Module and Buffer#
Module and Buffer are MobilityGen’s core building blocks. A Buffer holds a single piece
of simulation data — a sensor reading, a robot pose, a joint state. A Module owns a set of
Buffers and controls when to read from the simulation into them, and when to apply them back.
Interaction with simulation#
Two methods define how a module exchanges data with the simulation:
update_state()— reads the current simulation state (robot pose, sensor readings) and writes it into the module’s Buffers.write_replay_data()— reads values from the module’s Buffers and applies them back into the simulation (e.g. sets articulation pose and joint positions during replay).
All other code — writers, readers, scenario logic — only touches Buffers, never simulation APIs directly.

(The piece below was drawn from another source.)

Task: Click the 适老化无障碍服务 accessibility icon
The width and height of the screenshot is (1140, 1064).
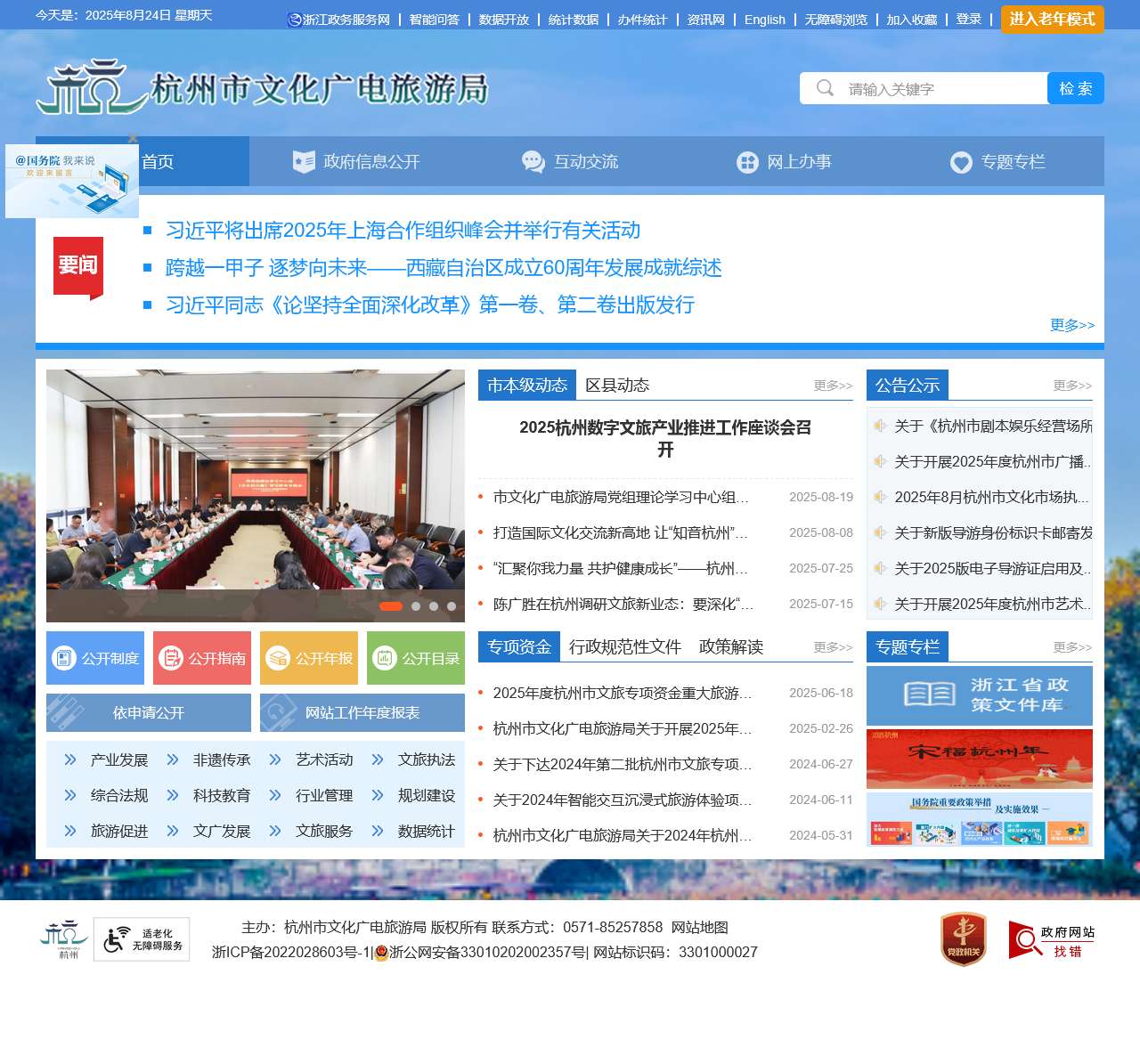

These methods call into Omniverse APIs such as isaacsim.core.experimental (articulation) and
omni.replicator.core (render products, annotators). The relevant APIs by component:
Robot state —
isaacsim.core.experimental:Articulation→ world poses, joint positions, joint velocities, linear/angular velocitiesCamera —
omni.replicator.core: render product + annotator → RGB (LdrColor), depth (distance_to_camera), segmentation, surface normalsLiDAR —
omni.replicator.core: RTX LiDAR render product + annotator → point cloud (xyz, intensity, range)IMU —
isaacsim.sensors.physx→ linear acceleration, angular velocity
MobilityGenRobot.write_replay_data() applies buffered values back:
position.get_value() → articulation.set_world_poses(…)
joint_positions.get_value() → articulation.set_dof_positions(…)

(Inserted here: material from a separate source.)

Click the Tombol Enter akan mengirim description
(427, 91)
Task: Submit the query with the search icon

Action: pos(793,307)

MobilityGenCamera.update_state() reads from a render product via an annotator:
UsdGeom.Camera prim
→ rep.create.render_product() # RTX renders pixels each frame
→ annotator (LdrColor, distance_to_camera, …)
→ annotator.get_data() # called inside MobilityGenCamera.update_state()
→ Buffer.set_value() # stored in rgb_image, depth_image_m, …
The component tree#
At each simulation step MobilityGen needs to capture a lot of state — robot pose, joint positions, and images from every camera. Rather than writing explicit loops to collect each piece, MobilityGen organises components into a tree and propagates operations top-down automatically. Instead of:
robot.update_state()
robot.sensor_rig.front_hawk_left.update_state()
robot.sensor_rig.front_hawk_right.update_state()
A single call at the top cascades automatically:
scenario.update_state() # robot, sensor rig, all cameras — one call
MobilityGenScenario
└─ MobilityGenRobot
├─ position, orientation, joint_positions, … ← Buffers
└─ MobilityGenSensorRig
├─ front_hawk_left (MobilityGenCamera)
│ └─ rgb_image, depth_image_m, … ← Buffers
└─ front_hawk_right (MobilityGenCamera)
└─ rgb_image, depth_image_m, … ← Buffers
The three cascade methods are:
update_state()— each node reads its current state from the simulation and writes into its Buffers:# robot — after update_state() robot.position.get_value() # → np.array([x, y, z]) robot.joint_positions.get_value() # → np.array([j0, j1, …]) # camera — after update_state() camera.rgb_image.get_value() # → np.ndarray (H, W, 3) camera.depth_image_m.get_value() # → np.ndarray (H, W)
write_replay_data()— each node takes its buffered state and applies it back to the simulation. Used during replay: the robot’s recorded pose and joint positions are loaded from disk into Buffers, thenwrite_replay_data()pushes them into the articulation so the robot appears at the recorded position:# load recorded state from disk into buffers scenario.load_state_dict(reader.read_state_dict_common(index=20)) # apply buffered pose/joints back to the simulation scenario.write_replay_data() # → robot articulation is now at the recorded position and joint configuration
enable_rgb_rendering()(and otherenable_*) — each camera attaches its annotator to its render product.
So scenario.update_state() at the top captures everything — robot state and all camera images
— in a single call.
Recording and replay#
Recording — each physics step calls scenario.update_state(), which fills all Buffers from
the simulation. Only robot state is saved: state_dict(exclude_tags=["rgb", "depth", ...]) collects
pose and joint Buffers and the writer persists them to state/common/. Sensor images are skipped.
Replay — for each recorded step, the reader loads saved values back into Buffers via
scenario.load_state_dict(...), then scenario.write_replay_data() applies the buffered pose and
joints to the articulation. With the robot at the recorded position, scenario.update_state()
captures fresh sensor readings into image Buffers; state_dict(include_tags=["rgb", "depth", ...])
collects them and the writer saves to state/rgb/, state/depth/, etc.